Che cosa è stato studiato
I ricercatori hanno analizzato i dati di oltre 79.000 persone di almeno 80 anni con ipertensione, ma senza altre gravi malattie come demenza, cancro o problemi cardiaci gravi. Hanno seguito queste persone per quasi 12 anni, raccogliendo informazioni sulla loro pressione sanguigna e su eventi come infarti, ictus, insufficienza cardiaca, fratture e decessi.
I risultati principali
- La relazione tra pressione arteriosa sistolica (la pressione quando il cuore batte) e rischio di morte ha una forma a "U". Questo significa che sia valori troppo bassi che troppo alti sono associati a un rischio maggiore.
- Il rischio più basso di morte si è osservato in chi aveva una pressione sistolica intorno a 150 mmHg.
- Le persone con pressione sistolica sotto 135 mmHg avevano un rischio di morte più alto rispetto a quelle con pressione intorno a 150 mmHg.
- In particolare, valori sotto 125 mmHg erano collegati a un aumento del rischio di insufficienza cardiaca.
- Pressioni sistoliche molto elevate, sopra 164 mmHg, erano associate a un aumento del rischio di morte per problemi cardiovascolari e di ictus.
- Non è stata trovata alcuna relazione tra la pressione sistolica e il rischio di fratture da fragilità.

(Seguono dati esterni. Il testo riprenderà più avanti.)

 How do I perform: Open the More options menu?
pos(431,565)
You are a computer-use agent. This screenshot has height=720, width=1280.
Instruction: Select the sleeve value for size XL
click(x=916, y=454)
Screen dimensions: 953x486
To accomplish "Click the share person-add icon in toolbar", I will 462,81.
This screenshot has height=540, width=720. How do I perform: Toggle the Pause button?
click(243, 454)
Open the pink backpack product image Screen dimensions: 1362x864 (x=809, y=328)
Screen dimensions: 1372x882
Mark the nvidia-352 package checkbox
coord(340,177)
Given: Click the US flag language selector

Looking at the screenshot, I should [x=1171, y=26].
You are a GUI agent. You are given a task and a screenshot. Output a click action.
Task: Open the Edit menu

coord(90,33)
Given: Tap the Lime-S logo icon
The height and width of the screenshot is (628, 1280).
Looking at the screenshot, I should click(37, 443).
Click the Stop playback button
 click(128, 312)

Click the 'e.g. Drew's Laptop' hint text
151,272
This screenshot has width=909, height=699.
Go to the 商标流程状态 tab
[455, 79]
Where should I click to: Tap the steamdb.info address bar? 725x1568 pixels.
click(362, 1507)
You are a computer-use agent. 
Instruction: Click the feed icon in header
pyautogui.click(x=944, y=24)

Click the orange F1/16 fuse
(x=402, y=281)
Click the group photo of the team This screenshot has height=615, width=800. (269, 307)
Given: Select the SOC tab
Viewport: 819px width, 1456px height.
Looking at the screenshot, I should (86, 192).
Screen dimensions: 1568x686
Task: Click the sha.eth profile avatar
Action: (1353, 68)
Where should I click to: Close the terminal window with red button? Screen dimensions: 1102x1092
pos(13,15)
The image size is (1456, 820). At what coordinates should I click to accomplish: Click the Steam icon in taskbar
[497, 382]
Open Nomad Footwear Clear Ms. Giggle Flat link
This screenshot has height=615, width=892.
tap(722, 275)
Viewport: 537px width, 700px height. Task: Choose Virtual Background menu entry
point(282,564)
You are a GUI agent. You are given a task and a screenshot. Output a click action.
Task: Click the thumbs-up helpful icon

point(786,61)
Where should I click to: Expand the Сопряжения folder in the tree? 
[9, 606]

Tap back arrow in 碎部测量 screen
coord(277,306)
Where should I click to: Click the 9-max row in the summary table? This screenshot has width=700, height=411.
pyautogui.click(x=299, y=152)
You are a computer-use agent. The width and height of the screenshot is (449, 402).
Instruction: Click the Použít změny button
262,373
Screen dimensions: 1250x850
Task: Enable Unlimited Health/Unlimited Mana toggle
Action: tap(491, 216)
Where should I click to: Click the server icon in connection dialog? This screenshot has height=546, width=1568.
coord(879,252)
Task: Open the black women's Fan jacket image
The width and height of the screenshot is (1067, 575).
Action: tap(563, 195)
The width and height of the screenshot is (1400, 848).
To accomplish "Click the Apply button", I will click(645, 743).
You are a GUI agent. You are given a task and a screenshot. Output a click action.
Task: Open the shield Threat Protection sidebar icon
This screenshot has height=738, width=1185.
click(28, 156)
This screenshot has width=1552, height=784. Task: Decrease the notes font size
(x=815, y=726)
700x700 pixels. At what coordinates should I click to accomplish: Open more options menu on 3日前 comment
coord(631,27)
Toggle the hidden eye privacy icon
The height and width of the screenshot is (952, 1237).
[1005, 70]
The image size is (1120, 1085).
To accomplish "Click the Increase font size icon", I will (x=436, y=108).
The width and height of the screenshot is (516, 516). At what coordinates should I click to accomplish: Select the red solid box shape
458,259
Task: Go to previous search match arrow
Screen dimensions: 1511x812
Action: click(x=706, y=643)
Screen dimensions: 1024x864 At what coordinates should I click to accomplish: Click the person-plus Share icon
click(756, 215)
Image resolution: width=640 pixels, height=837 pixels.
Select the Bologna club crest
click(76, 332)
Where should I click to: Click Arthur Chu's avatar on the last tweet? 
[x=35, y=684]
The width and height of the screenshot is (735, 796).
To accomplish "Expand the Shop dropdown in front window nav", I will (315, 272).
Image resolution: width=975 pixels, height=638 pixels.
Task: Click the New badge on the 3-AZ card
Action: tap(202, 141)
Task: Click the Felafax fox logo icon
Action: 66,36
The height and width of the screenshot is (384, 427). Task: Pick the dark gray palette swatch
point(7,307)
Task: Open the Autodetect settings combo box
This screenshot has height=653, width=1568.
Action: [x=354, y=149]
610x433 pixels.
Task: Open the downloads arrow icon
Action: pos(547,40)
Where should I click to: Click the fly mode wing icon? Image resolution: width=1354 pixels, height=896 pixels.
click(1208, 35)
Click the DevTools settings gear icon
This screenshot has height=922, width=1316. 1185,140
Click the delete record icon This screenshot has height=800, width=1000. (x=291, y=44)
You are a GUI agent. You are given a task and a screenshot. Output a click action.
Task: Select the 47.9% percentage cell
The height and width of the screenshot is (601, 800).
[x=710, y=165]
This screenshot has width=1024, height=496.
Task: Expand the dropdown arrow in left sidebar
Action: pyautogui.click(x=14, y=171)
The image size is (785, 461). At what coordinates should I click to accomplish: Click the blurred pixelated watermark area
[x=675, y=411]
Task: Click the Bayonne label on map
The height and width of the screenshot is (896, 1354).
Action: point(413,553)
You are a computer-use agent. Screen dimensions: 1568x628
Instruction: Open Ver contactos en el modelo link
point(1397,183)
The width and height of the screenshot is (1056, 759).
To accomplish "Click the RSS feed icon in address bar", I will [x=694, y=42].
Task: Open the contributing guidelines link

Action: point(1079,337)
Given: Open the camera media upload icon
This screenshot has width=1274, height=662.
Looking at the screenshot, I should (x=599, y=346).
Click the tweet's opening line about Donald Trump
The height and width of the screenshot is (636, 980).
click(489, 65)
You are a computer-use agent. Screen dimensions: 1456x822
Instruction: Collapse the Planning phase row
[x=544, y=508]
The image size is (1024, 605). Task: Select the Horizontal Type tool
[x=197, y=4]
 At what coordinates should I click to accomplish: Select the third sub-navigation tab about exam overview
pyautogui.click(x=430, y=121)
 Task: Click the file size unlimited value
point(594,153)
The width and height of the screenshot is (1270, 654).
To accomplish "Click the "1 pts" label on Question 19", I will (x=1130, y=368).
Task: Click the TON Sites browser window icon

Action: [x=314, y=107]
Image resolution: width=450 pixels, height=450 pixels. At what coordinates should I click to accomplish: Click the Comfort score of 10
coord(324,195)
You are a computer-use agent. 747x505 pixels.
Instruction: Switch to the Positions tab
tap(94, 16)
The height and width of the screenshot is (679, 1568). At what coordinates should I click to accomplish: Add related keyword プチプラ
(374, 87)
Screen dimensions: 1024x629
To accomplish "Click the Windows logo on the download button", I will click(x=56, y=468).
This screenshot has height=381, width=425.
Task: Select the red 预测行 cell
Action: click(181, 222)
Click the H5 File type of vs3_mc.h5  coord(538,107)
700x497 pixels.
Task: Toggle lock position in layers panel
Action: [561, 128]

Cosa significa tutto questo
Per le persone anziane con ipertensione, mantenere una pressione sistolica intorno a 150 mmHg può essere più sicuro rispetto a valori molto bassi o molto alti. Questo perché con l'età il corpo cambia e una pressione troppo bassa può causare problemi, come un aumento del rischio di insufficienza cardiaca.
In conclusione
In sintesi, questo studio suggerisce che negli anziani ipertesi sopra gli 80 anni, una pressione arteriosa sistolica intorno a 150 mmHg è associata a un rischio di mortalità più basso. È importante considerare che valori troppo bassi o troppo alti possono aumentare il rischio di problemi di salute.